Context: India at present is experiencing a phenomenal increase in the number of older adults. Old age is marked by challenges across multiple domains of life. To overcome the challenges of old age, the focus should be on improving the quality of life (QOL) and meaning in life (MIL) of older adults. Aim: This study aimed to determine the effect of leisure activity on QOL and MIL of male and female older adults in old-age homes. Methodology: A cross-sectional study was conducted among 120 male and female retired older adults (65–80 years), living in old-age homes of Hooghly district, West Bengal, using the Older People's Quality of Life Questionnaire (OPQOL-35) by Bowling and Meaning in Life Questionnaire (MLQ) by Steger, Frazier, Oishi, & Kaler. Results: Older adults who engaged in active leisure activities had higher QOL and MIL than those engaged in passive leisure activities. Male older adults had higher QOL and MIL than female older adults. Conclusion: Opportunities to pursue active leisure activities should be promoted among older adults in old-age homes.

Keywords: Leisure activity, meaning in life, older adults, quality of life


How to cite this article:
Mukherjee P, Ghosh A, Dasgupta S. Role of leisure activity in quality of life and meaning in life of male and female older adults. J Geriatr Ment Health 2022;9:4-8

How to cite this URL:
Mukherjee P, Ghosh A, Dasgupta S. Role of leisure activity in quality of life and meaning in life of male and female older adults. J Geriatr Ment Health [serial online] 2022 [cited 2022 Dec 1];9:4-8. Available from: https://www.jgmh.org/text.asp?2022/9/1/4/353168




  Introduction Top


Population aging has become faster than before.[1] Most countries, including India, are experiencing an unprecedented rise in the number of older adults. According to the population census of 2021, there are around 138 million elderly people in India as of 2021, which are expected to increase to 194 million by 2031.[2] The growth in the elderly population is largely due to improved health-care facilities and reduced mortality rates.

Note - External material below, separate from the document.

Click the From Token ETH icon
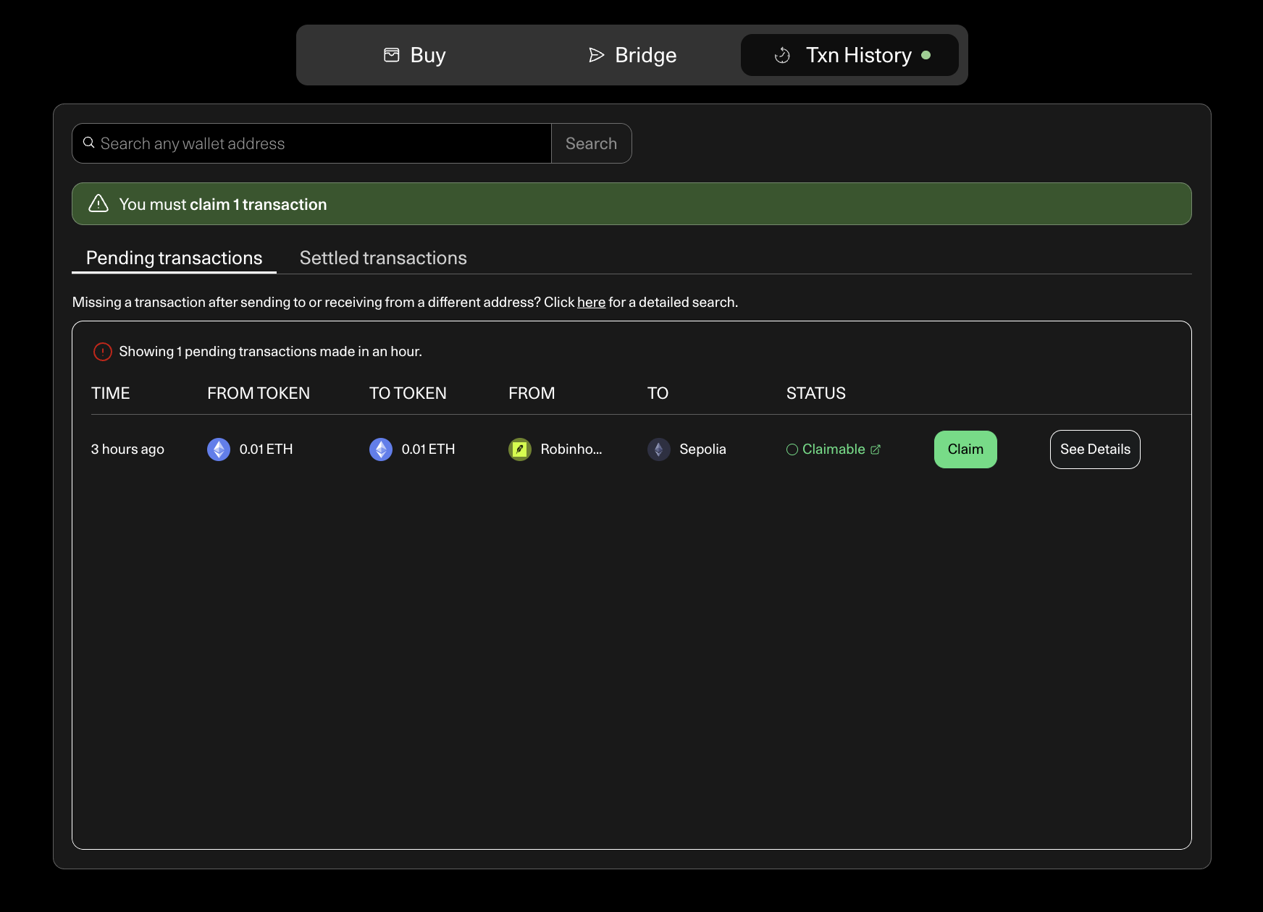 (x=219, y=449)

Old age is most commonly defined by chronological age. The most widely accepted definition of old age considers the chronological age of 65 years as indicative of old age. According to the American Psychological Association, an older adult is one, who is retired or has reached the age of retirement, generally 65 years or above.[3] Aging is associated with several complex changes, including physical, mental, and social changes.[4] Physical changes include changes at the biological level such as molecular and cellular damage,[5] increased susceptibility to illnesses, depletion of physiological reserves, and an overall decline in the capacity and functioning of the individual. Besides physical changes, old age is also associated with considerable changes in other aspects of life such as diminished social networks, loss of previous roles, retirement, and bereavement.

Indian society had a rich legacy of intergenerational co-residence characterized by a “joint” (samyukta kutumb) or “undivided” (avibhakta kutumb) family system.[6],[7] This family system was based on the “ancient belief of Dharma” where elderly parents were respected by all by virtue of their age and wisdom.[8] The traditional household structure provided care, companionship, and support to the elderly. However, in the recent past, a rapid transition has been noticWed. The nuclear family system has become more prevalent and preferred compared to the joint family system.[9] As a result, the elderly are now compelled to either live alone or leave home and move to old-age homes.[10],[11]

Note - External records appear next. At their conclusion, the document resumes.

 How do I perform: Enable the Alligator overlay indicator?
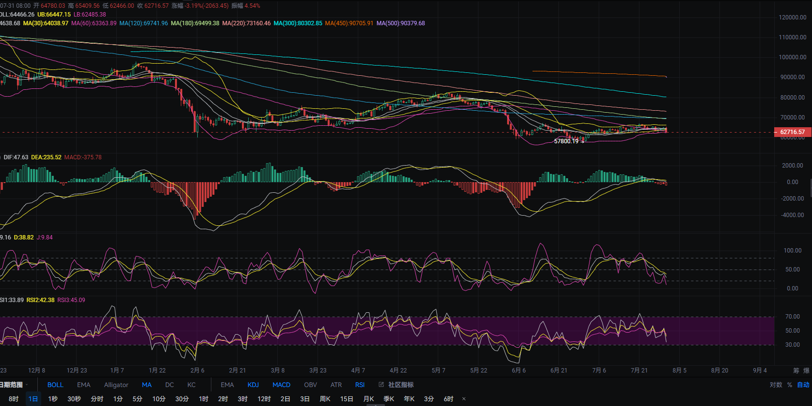pos(116,385)
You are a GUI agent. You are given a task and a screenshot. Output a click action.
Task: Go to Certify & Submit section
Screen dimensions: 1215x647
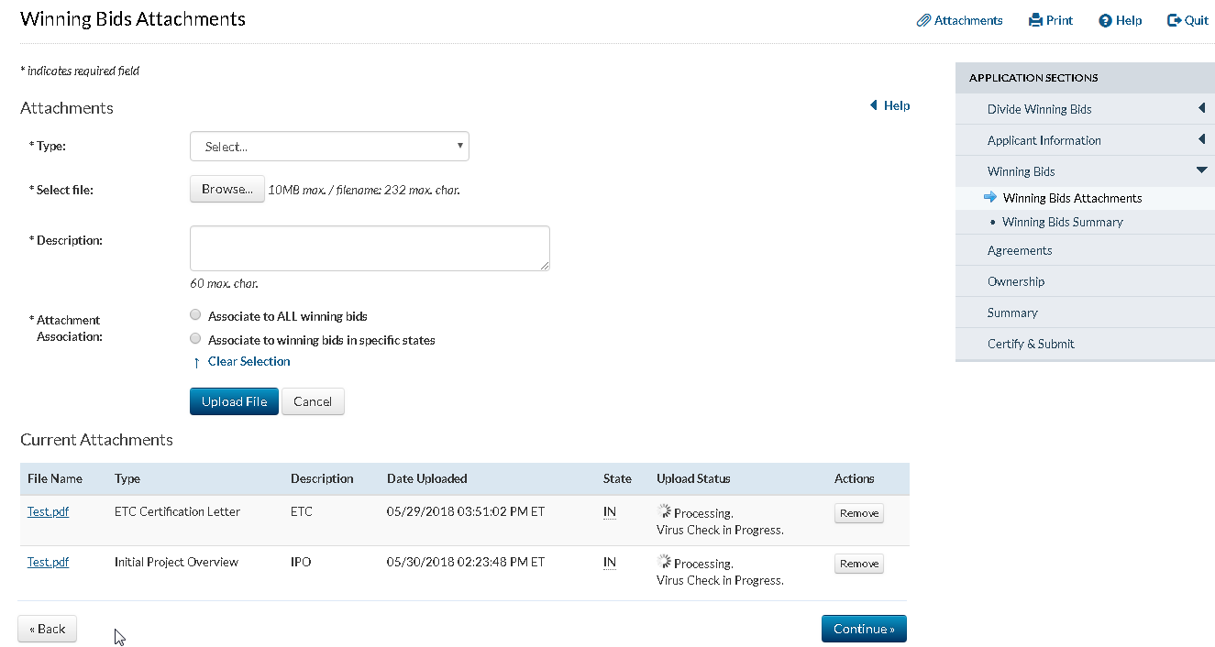coord(1031,344)
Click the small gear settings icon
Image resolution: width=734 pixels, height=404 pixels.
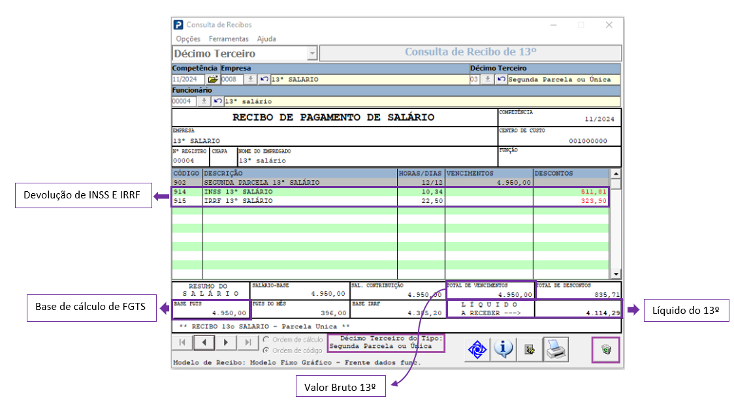tap(530, 350)
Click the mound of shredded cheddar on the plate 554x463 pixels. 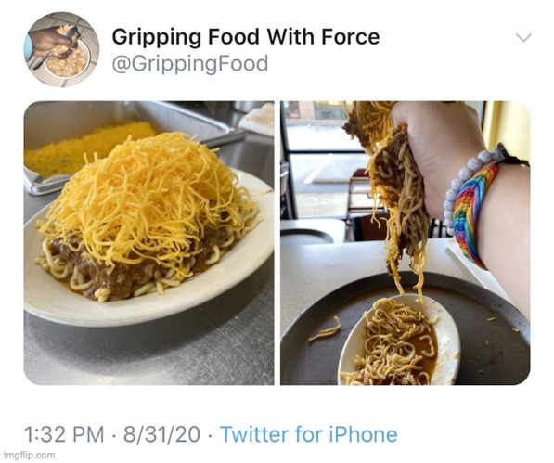point(148,198)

Age-related changes are overwhelmingly stressful. To counter the detrimental effects of aging, WHO emphasizes on “active aging.” It is defined as the “the process of optimizing opportunities for health, participation and security in order to enhance the quality of life (QOL) as people age.”[12] As people age, their QOL diminishes and they lose meaning in life (MIL). To achieve active and healthy aging, focus should be on improving the various dimensions of psychological well-being. QOL and MIL are two important determinants of psychological well-being.[13] QOL is defined as “individuals” perception of their position in life in the context of the culture and value systems in which they live and in relation to their goals, expectations, standards, and concerns.”[14] MIL is defined as “the sense made of, and significance felt regarding, the nature of one's being and existence.”[15] Seeking a life of meaning and enrichment is a basic human goal that contributes to happiness and well-being.[16],[17],[18]

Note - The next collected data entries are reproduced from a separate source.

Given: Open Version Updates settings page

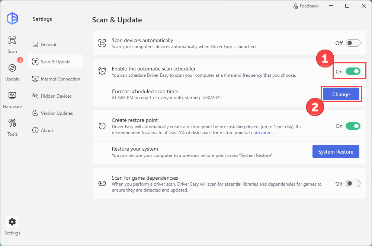Looking at the screenshot, I should (x=57, y=113).
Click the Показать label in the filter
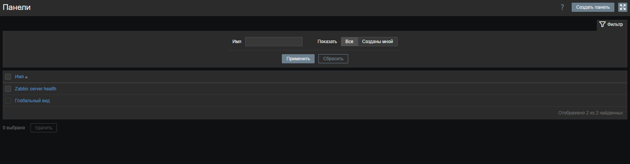This screenshot has width=630, height=164. (327, 42)
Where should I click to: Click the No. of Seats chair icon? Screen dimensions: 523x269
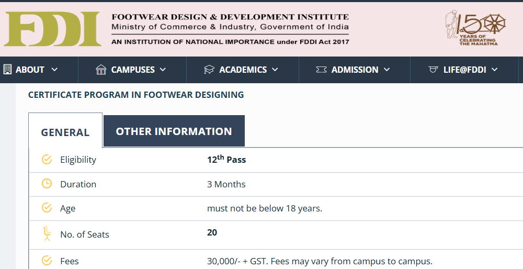47,233
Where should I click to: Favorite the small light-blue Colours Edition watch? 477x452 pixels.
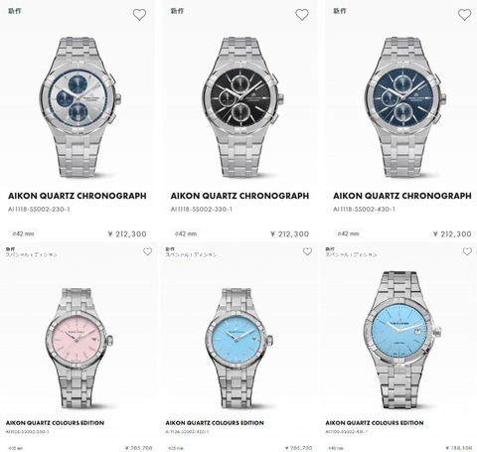pos(307,251)
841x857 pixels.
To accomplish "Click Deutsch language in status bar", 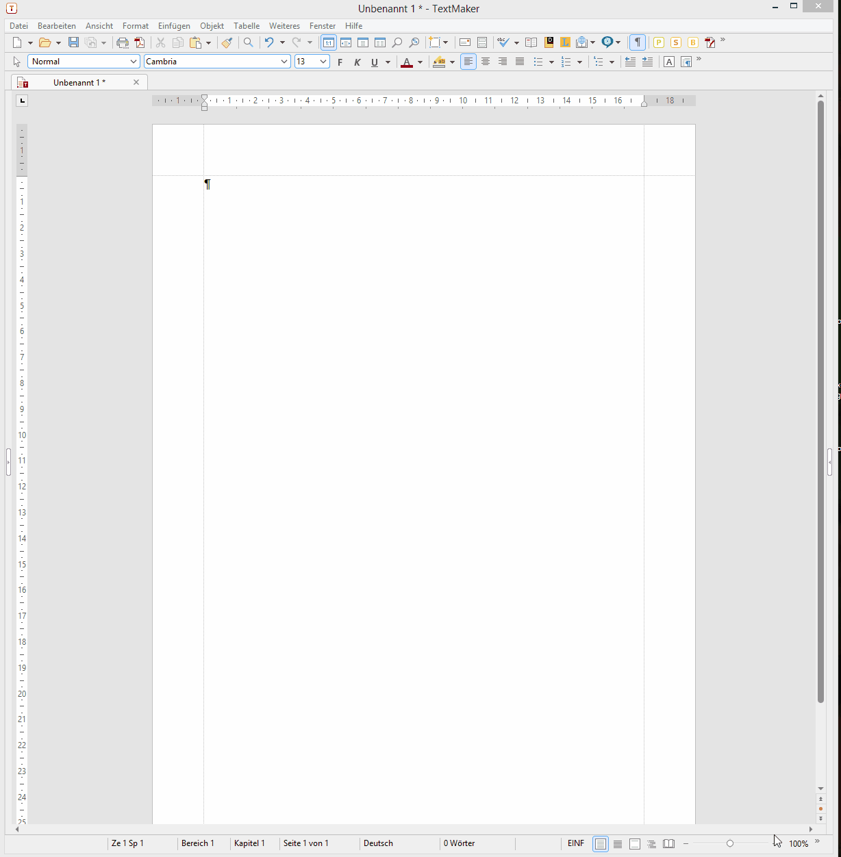I will pyautogui.click(x=378, y=843).
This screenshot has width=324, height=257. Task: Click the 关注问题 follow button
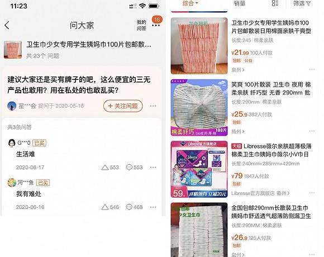pos(123,106)
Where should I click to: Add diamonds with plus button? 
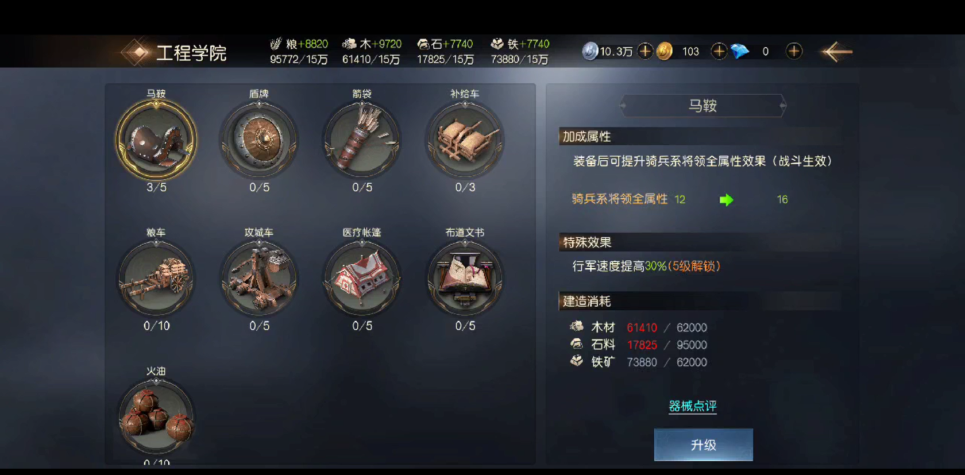[794, 51]
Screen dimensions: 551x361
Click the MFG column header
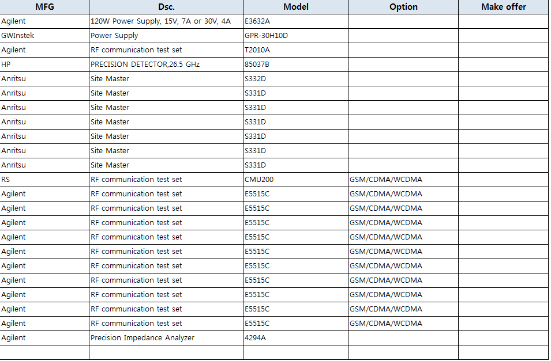(44, 7)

Usually, retirement results in more free time than before. Hence, retired older adults who stay in old-age homes are expected to have plenty of free time. Activities of elderly people during their leisure time represent an important aspect of active aging.[19] Leisure activities are “voluntary nonwork activities that are engaged in for enjoyment.”[20] They are self-selected and intrinsically motivated. Leisure is a discretionary time or time when a person is free to do as he chooses.[21] It is an unobligated time that is free from work and other life-sustaining functions.[22] Several studies have found that leisure activity is associated with successful aging of older adults which includes improved physical and psychological health.[23],[24]

Prior work has suggested that not all leisure activity is equally beneficial. Engagement in certain leisure activities is more beneficial than others. The classification of leisure activities is not consistent across the literature.[25] The most frequently studied classification is active leisure and passive leisure.[26] Active leisure refers to activities that require some amount of physical exertion such as running, walking, swimming, and cycling.[26],[27],[28] By contrast, passive leisure involves activities that are “restful, restorative or recuperative in nature.”[26],[27],[28] They are not physically exertive. They include watching television or movies, listening to music, and reading books or newspapers.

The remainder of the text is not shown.